The Facility, however, is not just a security exhibition. Further education colleges come looking for systems that can clock students into lectures, as a college's income is based partly on the number of students who continue their courses and complete them. Students are carrying loyalty cards, and all the reward points go to the college. While storecard holders are mailed with Christmas wine offers, students may get a call asking why they have missed three economics lectures and urging them not to drop out of the course.
The retail connection is not just metaphoric. At a few pioneering institutions a student card is also an electronic purse holding real money. The Facility's canned drinks vending machine, card-operated, perfectly demonstrates the kind of small purchase for which a credit card would be overkill but a smartcard is perfect. A cola machine or a laser printer can wire money to its owner a few pence at a time over the same network that staff and students use for email and internet access. An unwired machine can store the cash on its own smartcard until someone comes to collect it.
There is no visible clue as to whether the Facility is owned by a turnstile manufacturer, a camera maker or the people who make safety pins for security badges. In fact, all the other companies are the guests of Public Access Terminals, whose software provides vital glue between their products and the client's management information systems. In higher education that would include systems used to register students, keep track of the courses they take, manage the finances and administer the buildings. Add to that the payroll and personnel systems.

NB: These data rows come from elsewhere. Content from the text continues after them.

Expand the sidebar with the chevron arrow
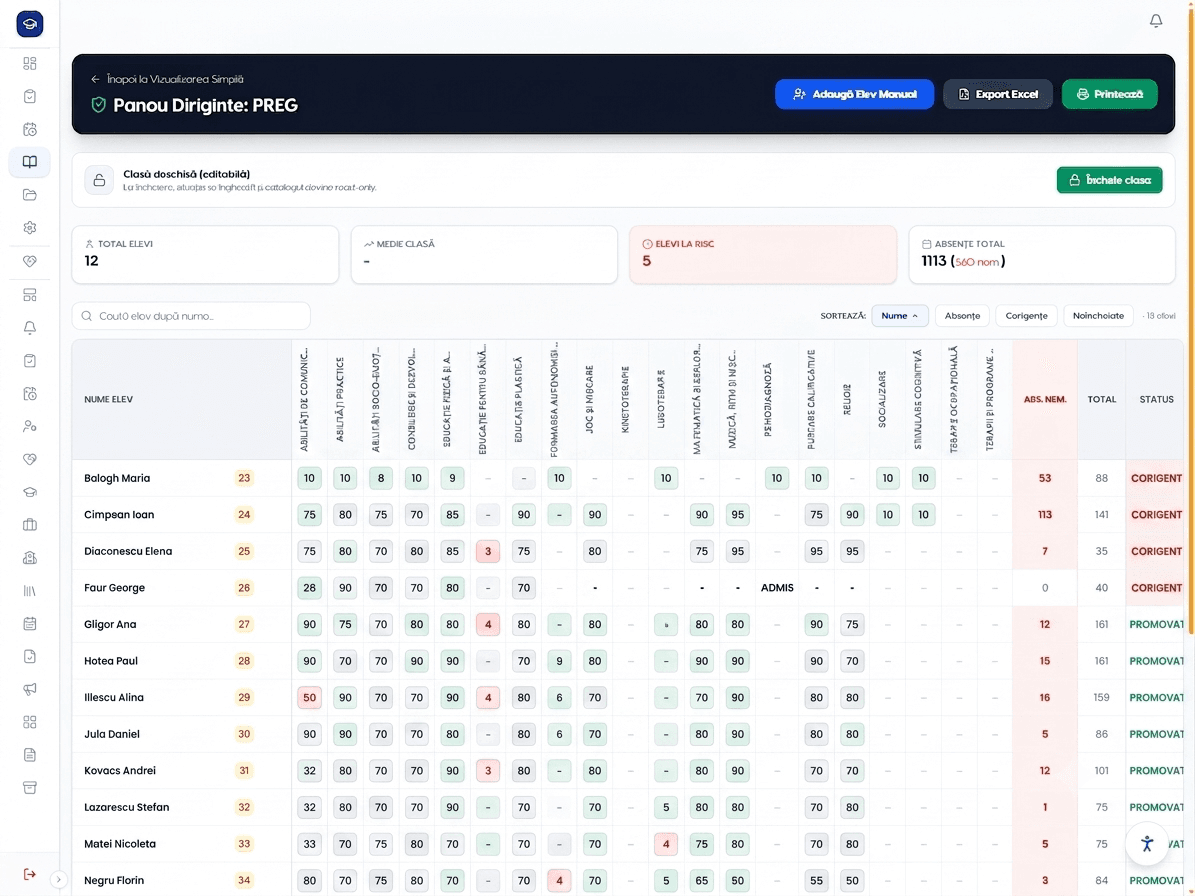Viewport: 1195px width, 896px height. click(x=59, y=879)
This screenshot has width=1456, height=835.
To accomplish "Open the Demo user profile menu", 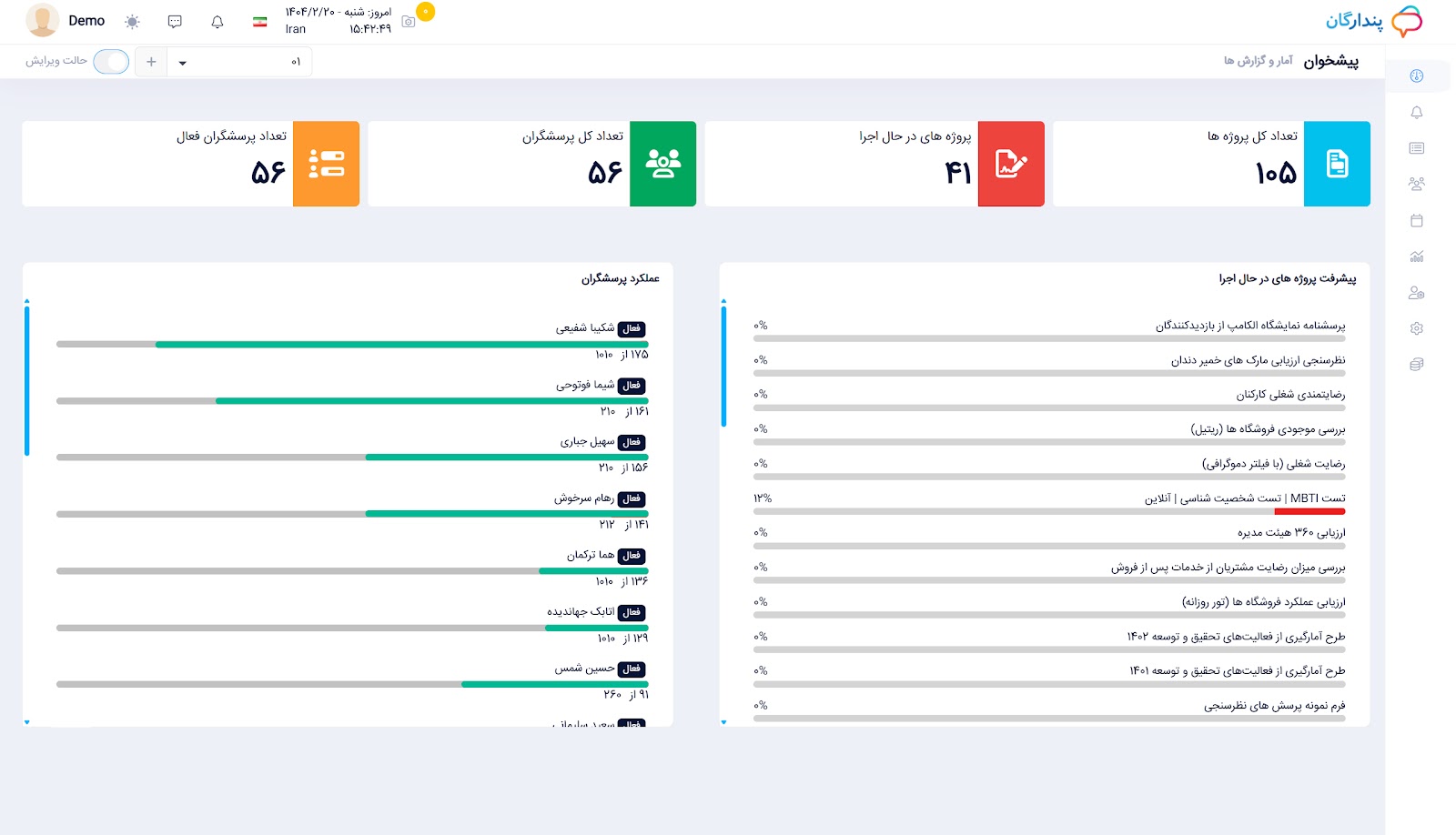I will tap(66, 21).
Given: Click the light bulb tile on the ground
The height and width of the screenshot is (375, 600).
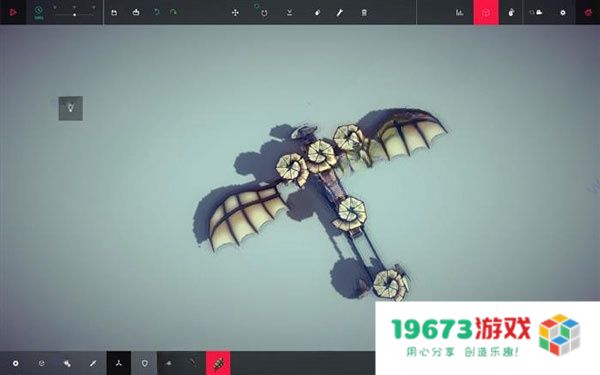Looking at the screenshot, I should click(x=71, y=108).
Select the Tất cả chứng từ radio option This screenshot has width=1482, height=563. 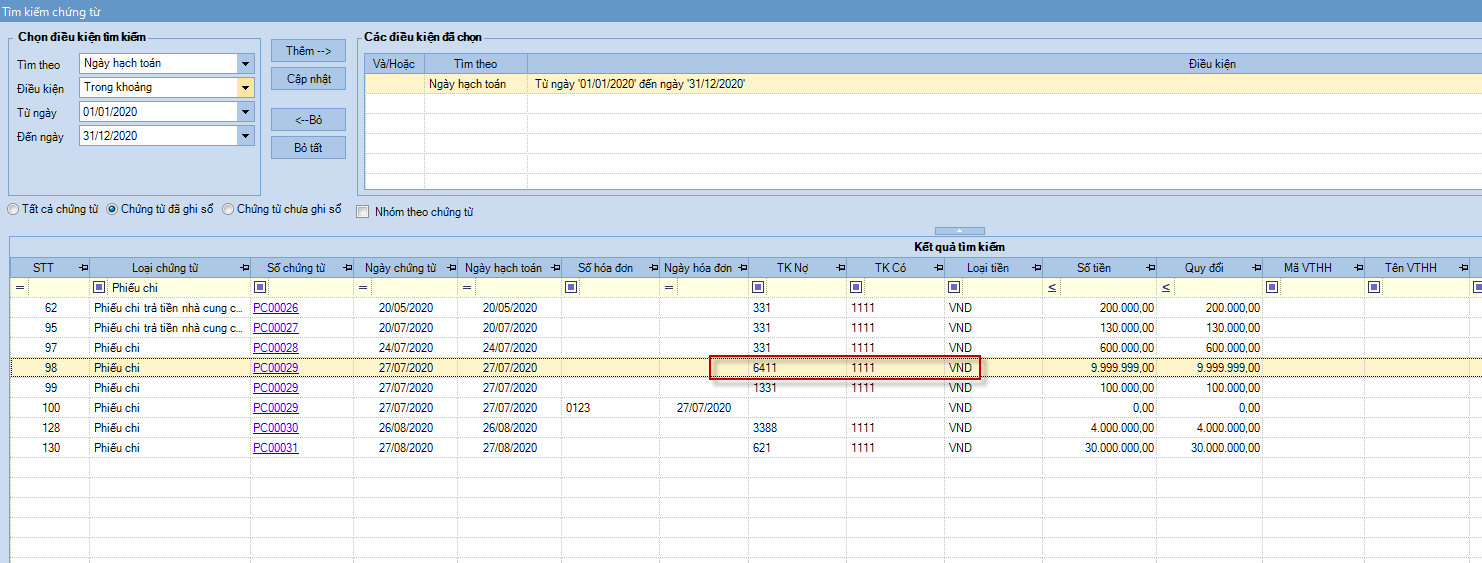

These comprehensive, integrated systems involve students and staff alike. Staff cannot just breeze into buildings where students require a card to gain entry. Nor can they assume that their movements go unrecorded. You lose some privacy, you lose some control, you lose your alibi for that mid-term flit to Umbria. You gain convenience, one card to carry. You gain the comfort that a stranger is now less likely to walk into your building and steal the laptop on which you carelessly left three years research data. It has even been argued that students regard a smartcard as a cool, high-tech accessory and, other things being equal, will apply to an institution where they can get their hands on one.